Stored data:
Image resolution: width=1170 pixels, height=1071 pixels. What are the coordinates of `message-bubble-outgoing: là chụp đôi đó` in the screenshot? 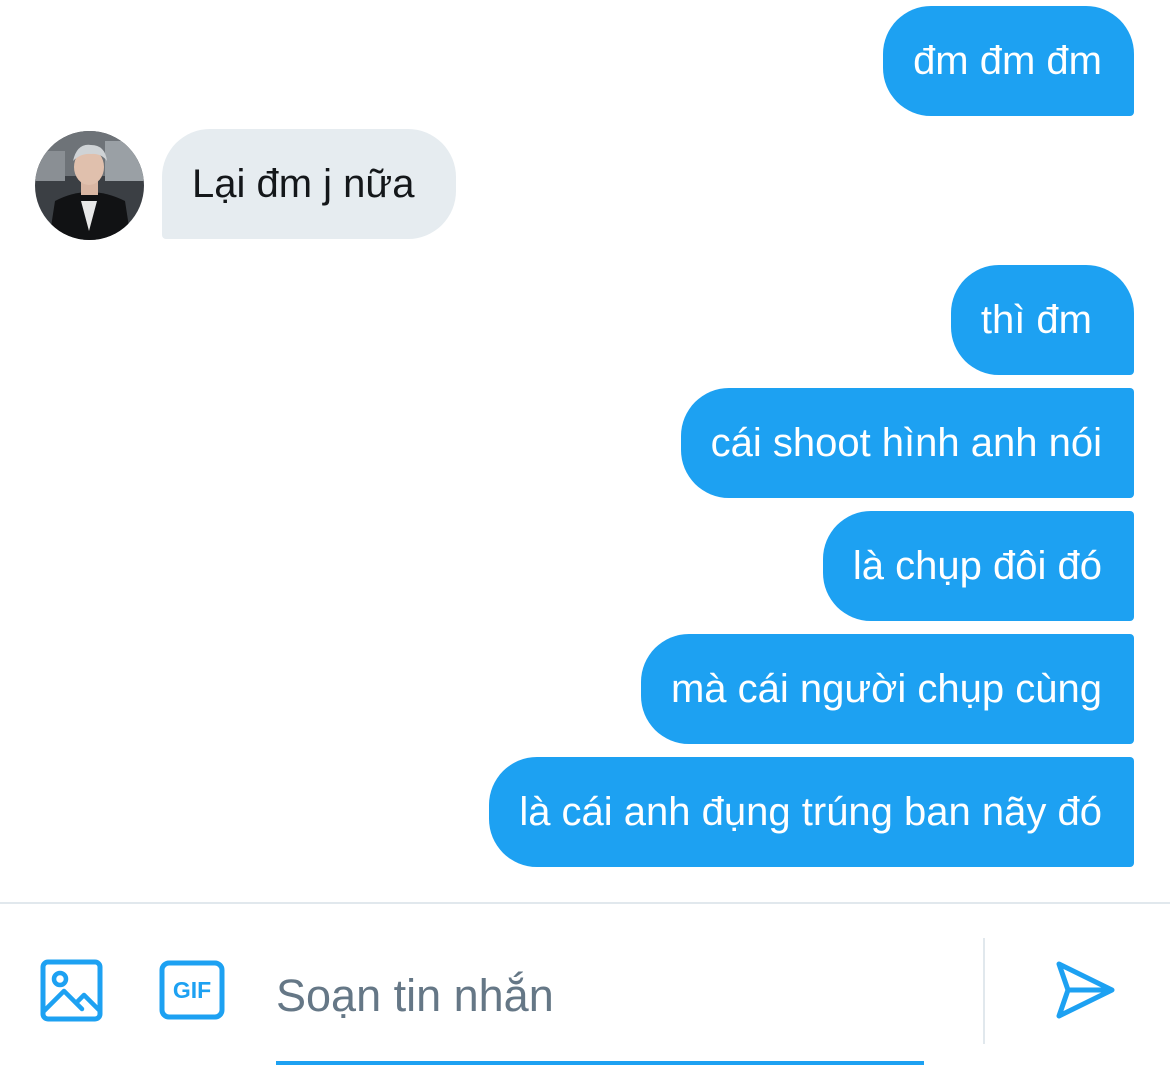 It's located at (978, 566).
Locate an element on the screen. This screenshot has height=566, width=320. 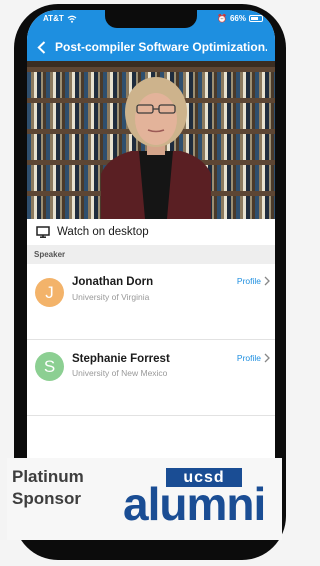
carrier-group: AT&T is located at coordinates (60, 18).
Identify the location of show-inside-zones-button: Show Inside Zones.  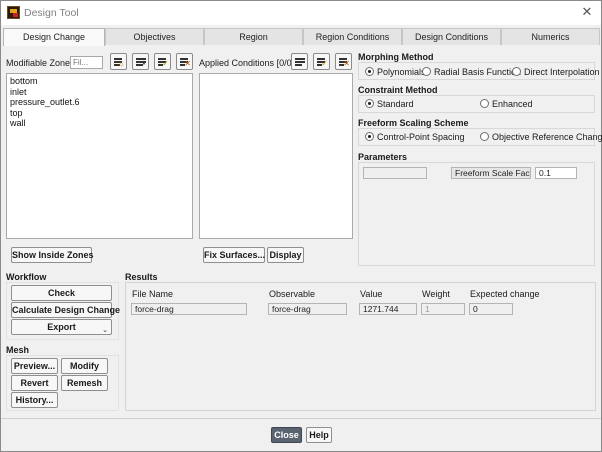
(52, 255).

● **Work order**
Format everything from the line containing "Identify the location" down to the end of the entries as a Markdown table with the columns Row and Line, one numbered row per line and no rows for blank lines. Leave out the pictures.

● **Answer for this exercise**
| Row | Line |
|---|---|
| 1 | Identify the location of show-inside-zones-button: Show Inside Zones.   |
| 2 | (52, 255). |